### WORK INSTRUCTIONS
Identify every line in the listing below that contains the string "screenshot", treating uppercase and lowercase as different, and copy each of those lines in full.

-- start of DATASET RECORDS --

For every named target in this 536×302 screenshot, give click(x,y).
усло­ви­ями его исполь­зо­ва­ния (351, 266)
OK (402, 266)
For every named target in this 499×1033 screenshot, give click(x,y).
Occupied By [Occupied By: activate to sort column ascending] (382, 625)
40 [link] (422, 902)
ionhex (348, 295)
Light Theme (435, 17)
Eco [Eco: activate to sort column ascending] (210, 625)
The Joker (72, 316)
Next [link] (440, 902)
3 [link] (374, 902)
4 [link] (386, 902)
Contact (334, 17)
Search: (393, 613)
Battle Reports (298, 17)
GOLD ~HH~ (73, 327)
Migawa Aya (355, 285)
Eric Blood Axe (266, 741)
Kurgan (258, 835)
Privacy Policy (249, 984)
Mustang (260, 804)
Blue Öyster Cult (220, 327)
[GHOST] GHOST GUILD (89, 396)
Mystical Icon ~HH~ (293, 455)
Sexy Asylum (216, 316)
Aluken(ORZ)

-- end of DATASET RECORDS --
-- start of DATASET RECORDS --

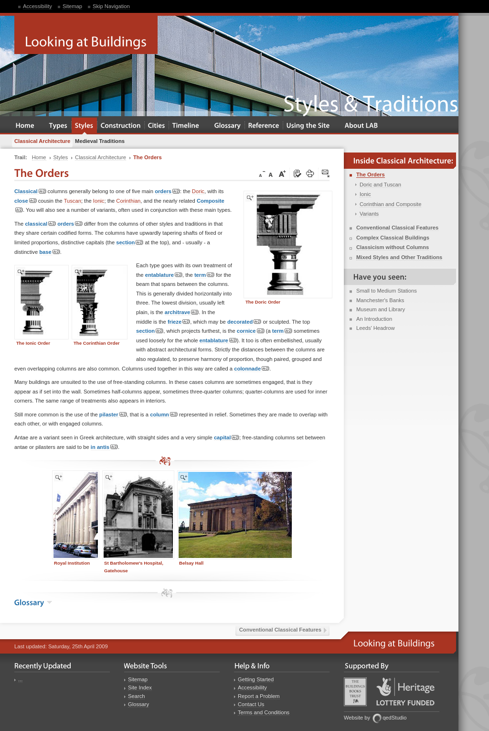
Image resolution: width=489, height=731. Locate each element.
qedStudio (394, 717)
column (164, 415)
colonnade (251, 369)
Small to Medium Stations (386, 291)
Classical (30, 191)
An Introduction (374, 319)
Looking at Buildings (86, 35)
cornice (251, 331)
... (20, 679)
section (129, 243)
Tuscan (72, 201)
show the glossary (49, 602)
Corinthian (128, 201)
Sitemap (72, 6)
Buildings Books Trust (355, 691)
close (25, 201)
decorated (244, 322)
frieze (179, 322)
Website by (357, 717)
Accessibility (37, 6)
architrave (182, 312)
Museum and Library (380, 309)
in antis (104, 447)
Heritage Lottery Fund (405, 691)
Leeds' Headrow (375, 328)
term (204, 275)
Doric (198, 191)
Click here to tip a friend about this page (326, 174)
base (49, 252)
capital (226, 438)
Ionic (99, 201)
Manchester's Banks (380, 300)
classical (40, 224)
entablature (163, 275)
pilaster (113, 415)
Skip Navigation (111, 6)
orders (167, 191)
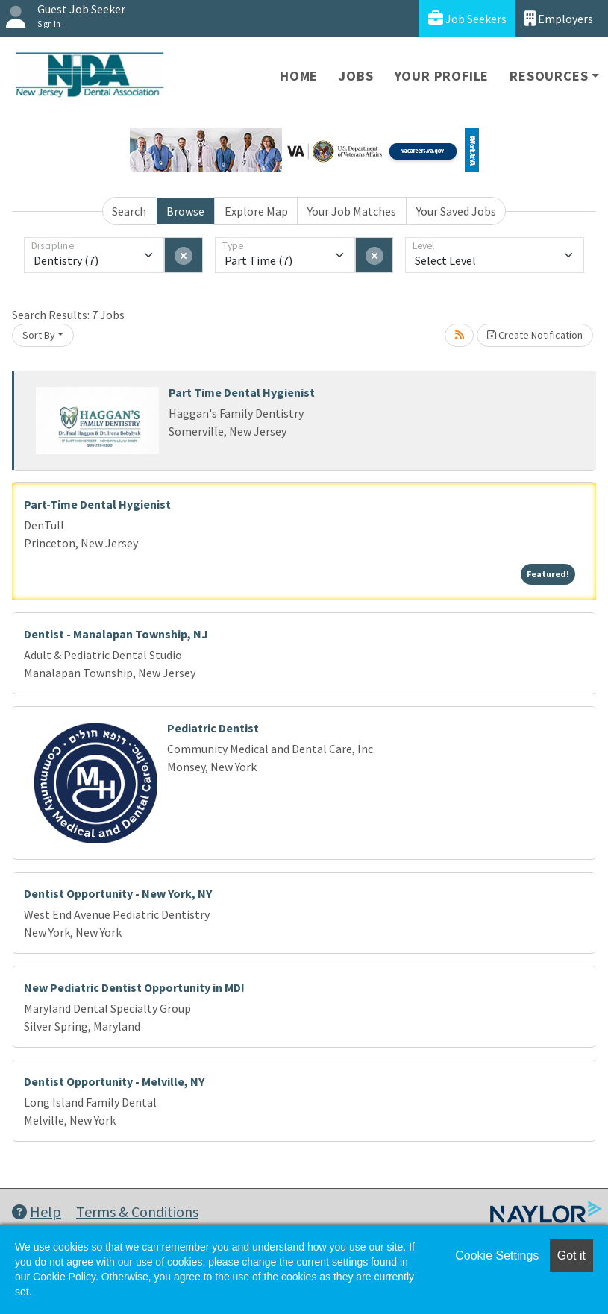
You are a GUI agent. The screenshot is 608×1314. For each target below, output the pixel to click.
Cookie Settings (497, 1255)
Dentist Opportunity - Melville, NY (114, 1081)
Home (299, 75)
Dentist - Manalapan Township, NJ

-- end of DATASET RECORDS --

### SOLVED PROBLEM
For every named target in this 536×302 screenshot, give click(x,y).
For every named target in this 499×1033 screenshot, give click(x,y).
You are a GUI agent. The screenshot is 608×1314. For each target below, output the pixel to click.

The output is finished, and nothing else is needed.